Reproduce every line in the material below that holds "agent".

***** Source information

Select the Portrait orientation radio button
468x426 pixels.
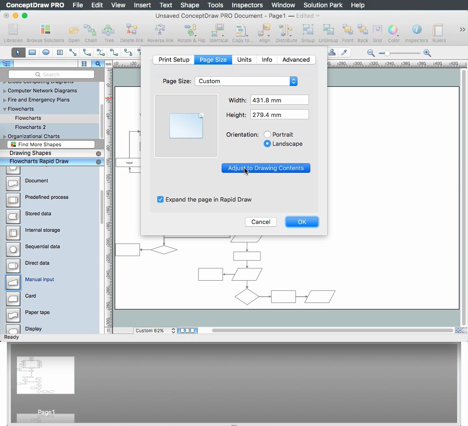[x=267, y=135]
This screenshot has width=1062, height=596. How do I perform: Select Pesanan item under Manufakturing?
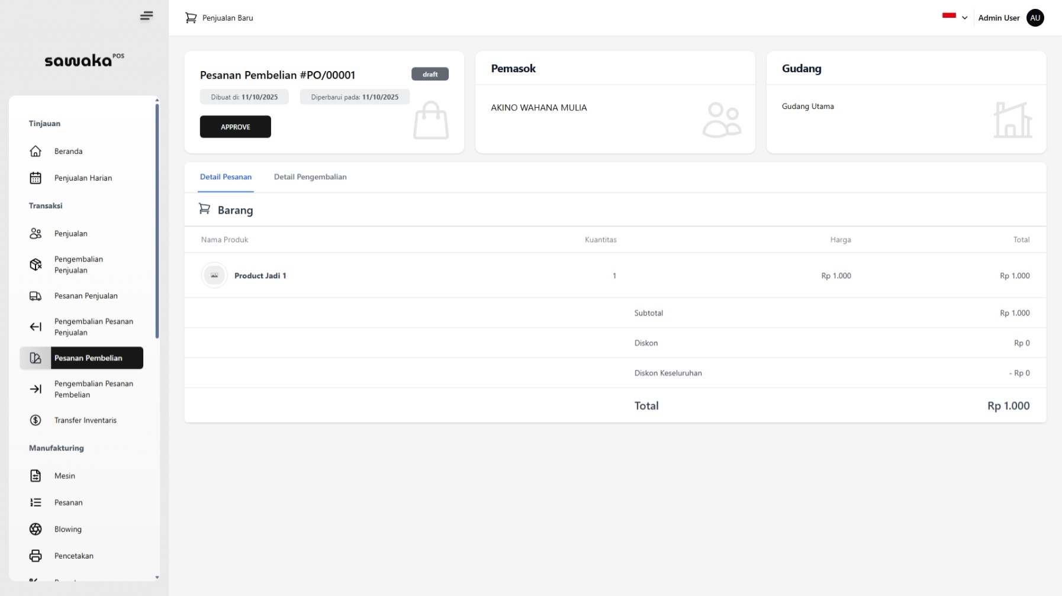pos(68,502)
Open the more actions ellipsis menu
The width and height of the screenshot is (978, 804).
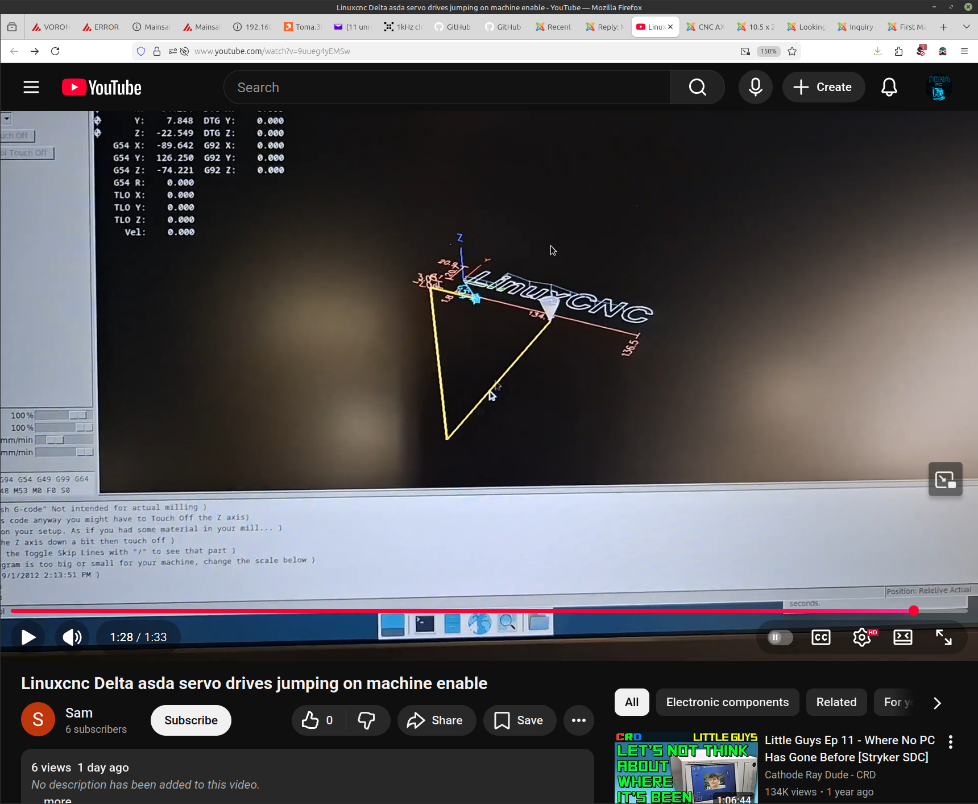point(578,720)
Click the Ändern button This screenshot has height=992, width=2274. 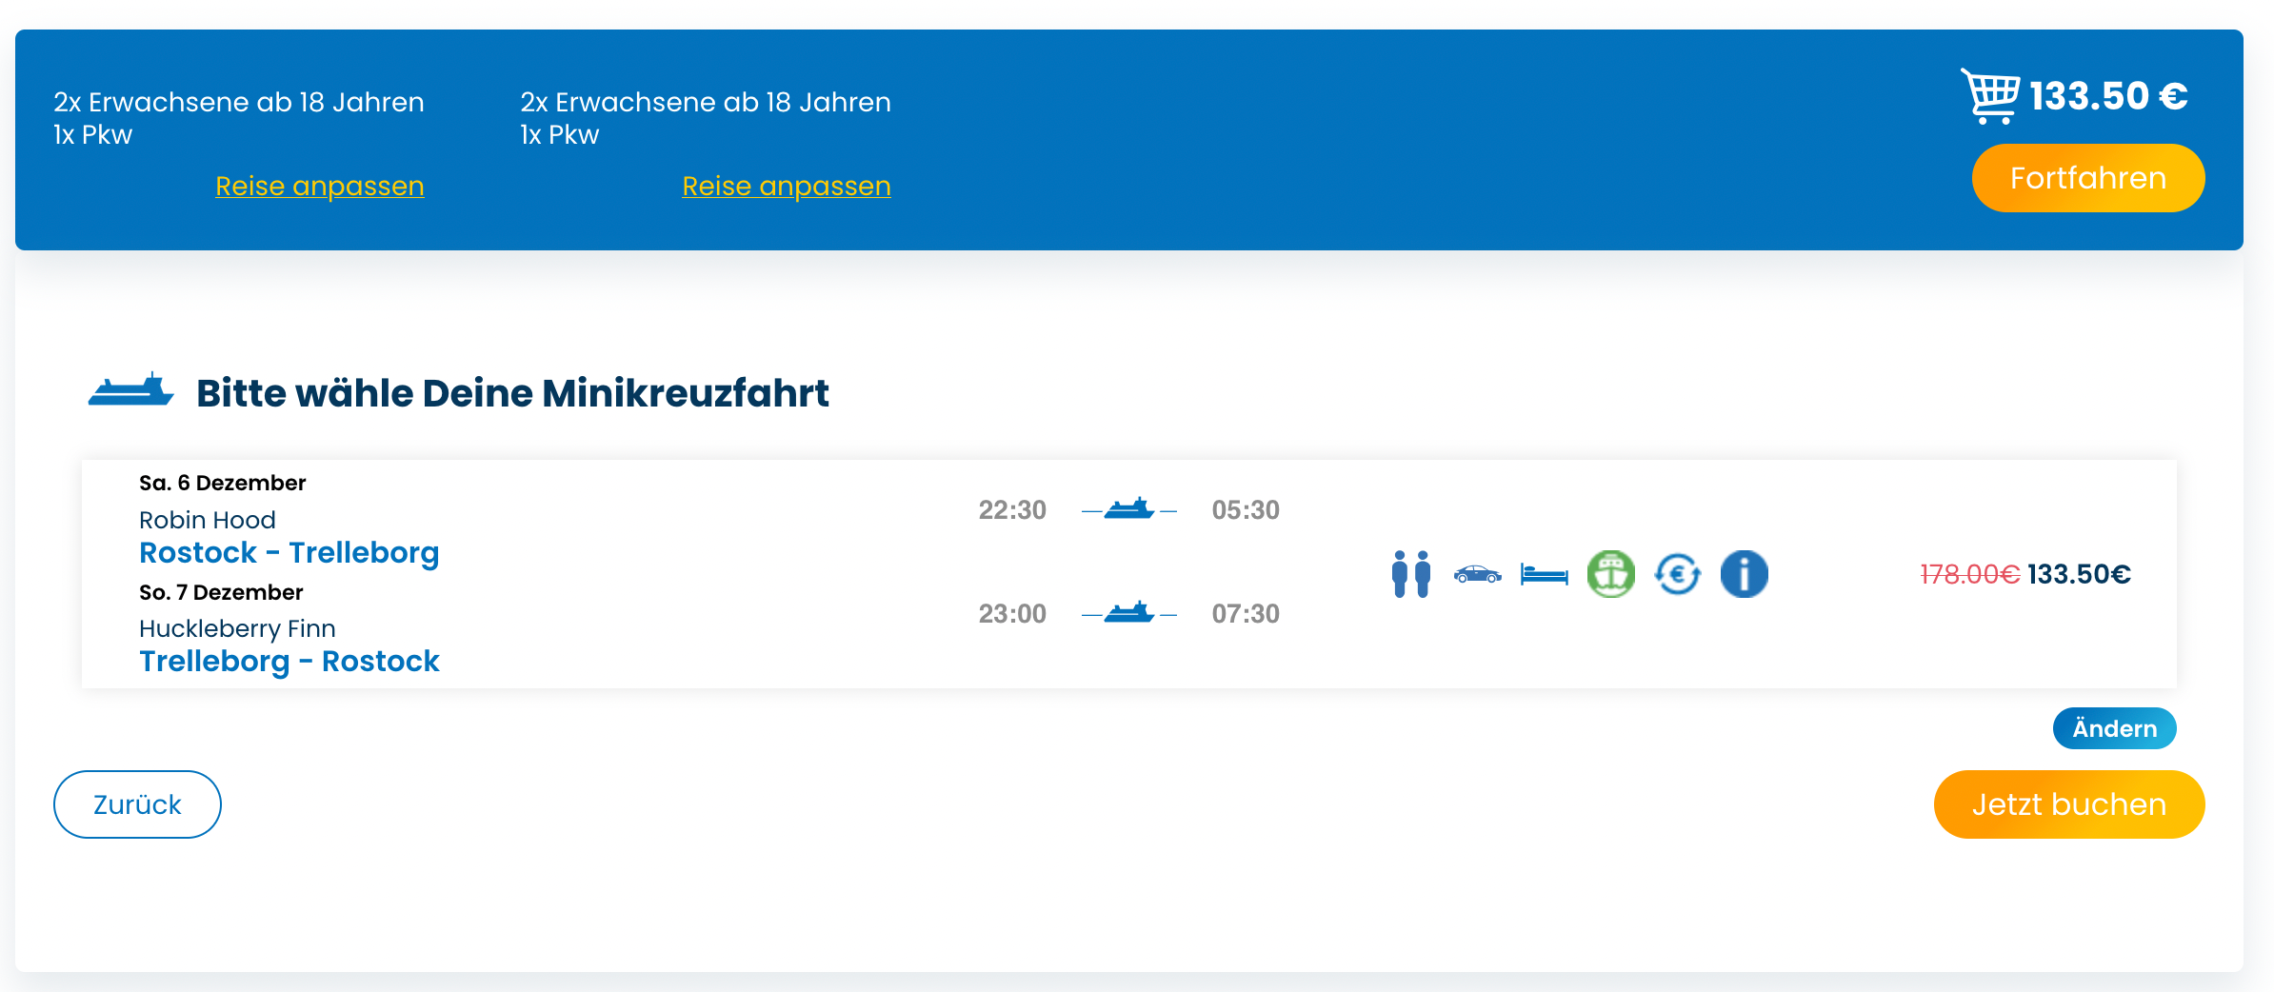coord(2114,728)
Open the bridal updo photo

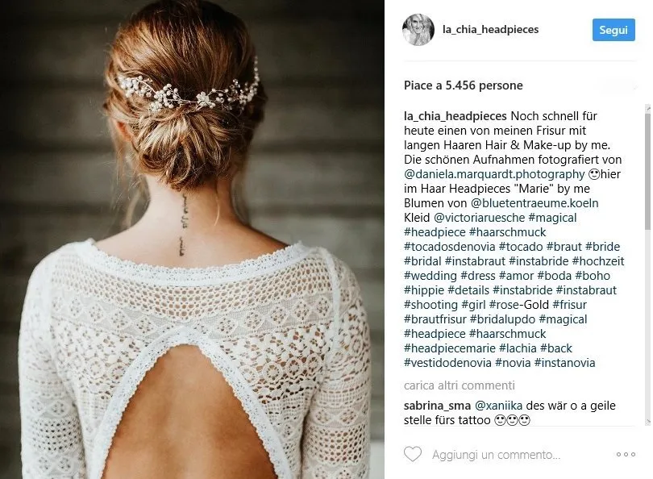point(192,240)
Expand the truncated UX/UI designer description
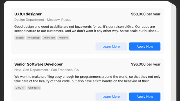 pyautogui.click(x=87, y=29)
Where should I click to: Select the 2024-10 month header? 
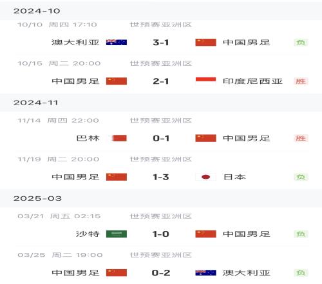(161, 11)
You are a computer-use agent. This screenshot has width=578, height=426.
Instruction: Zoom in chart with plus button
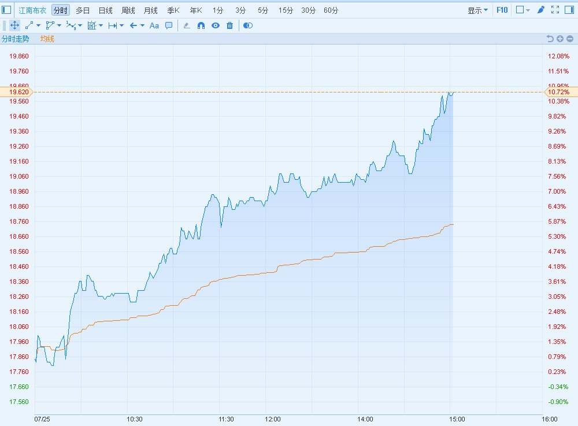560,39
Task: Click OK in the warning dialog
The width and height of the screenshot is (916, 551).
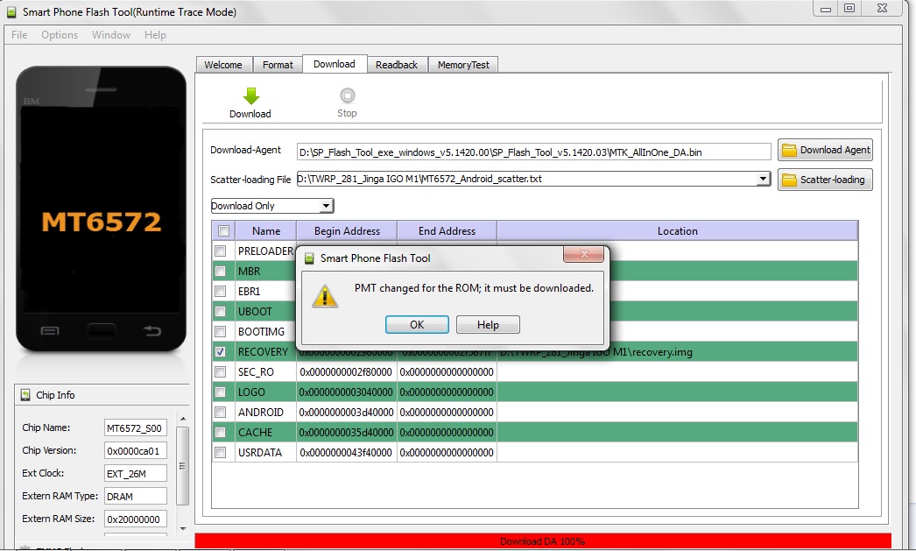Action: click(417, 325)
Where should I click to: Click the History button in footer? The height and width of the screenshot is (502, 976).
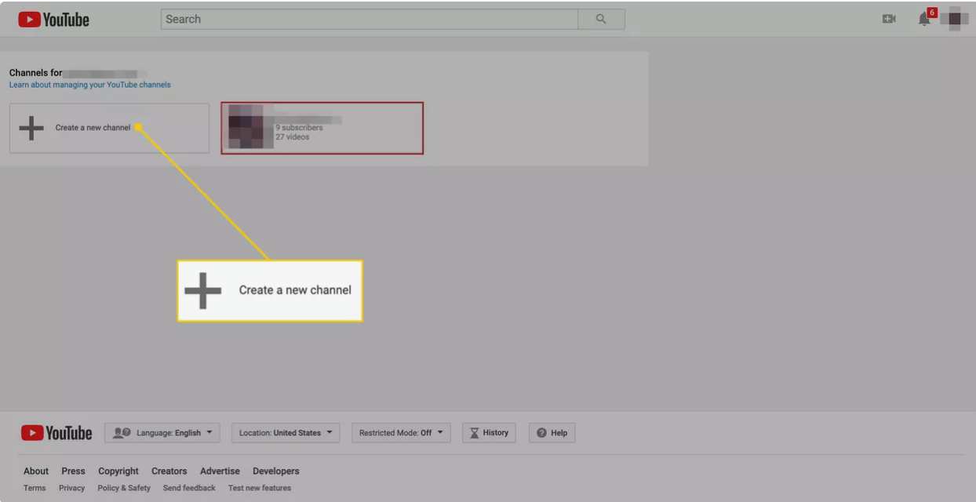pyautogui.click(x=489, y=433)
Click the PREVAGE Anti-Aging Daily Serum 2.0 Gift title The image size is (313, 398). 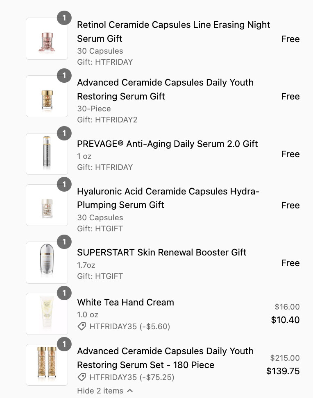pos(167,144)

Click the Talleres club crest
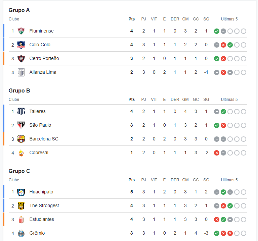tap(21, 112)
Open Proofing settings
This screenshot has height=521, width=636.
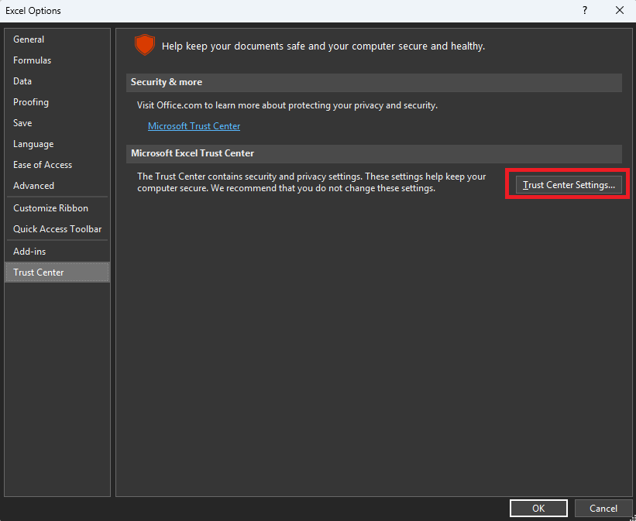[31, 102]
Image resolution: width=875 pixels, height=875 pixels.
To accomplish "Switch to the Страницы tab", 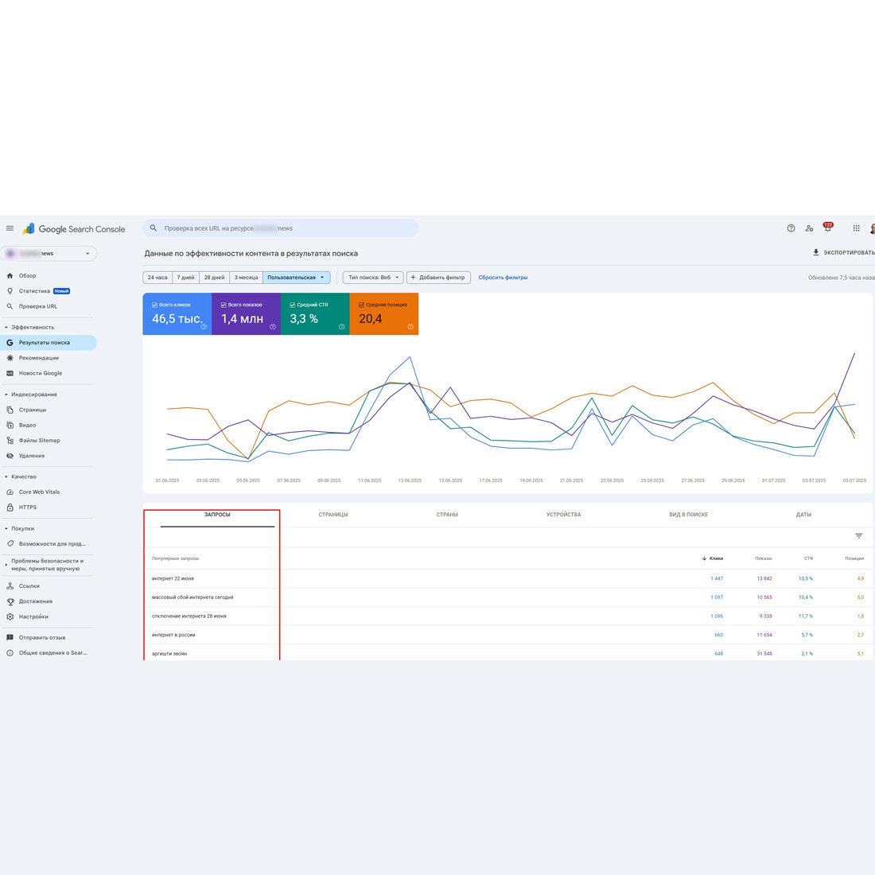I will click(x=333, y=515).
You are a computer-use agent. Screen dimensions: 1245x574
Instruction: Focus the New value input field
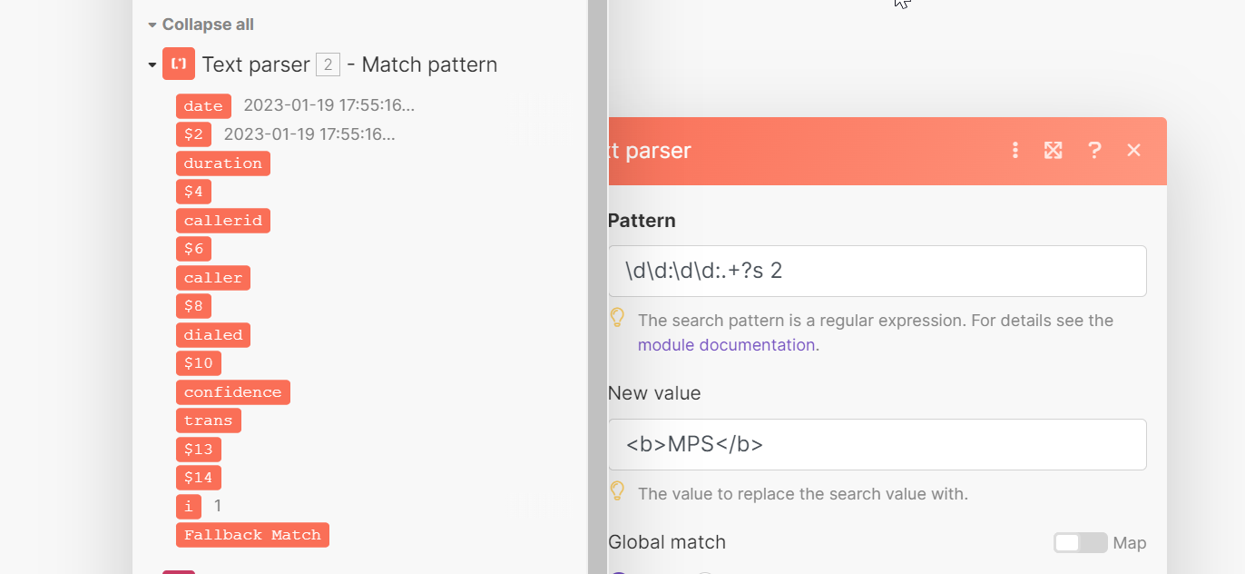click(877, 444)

**********

§ Answer for this exercise
You are a computer-use agent. This screenshot has width=578, height=426.
You are a computer-use agent. Screen dimensions: 1245x574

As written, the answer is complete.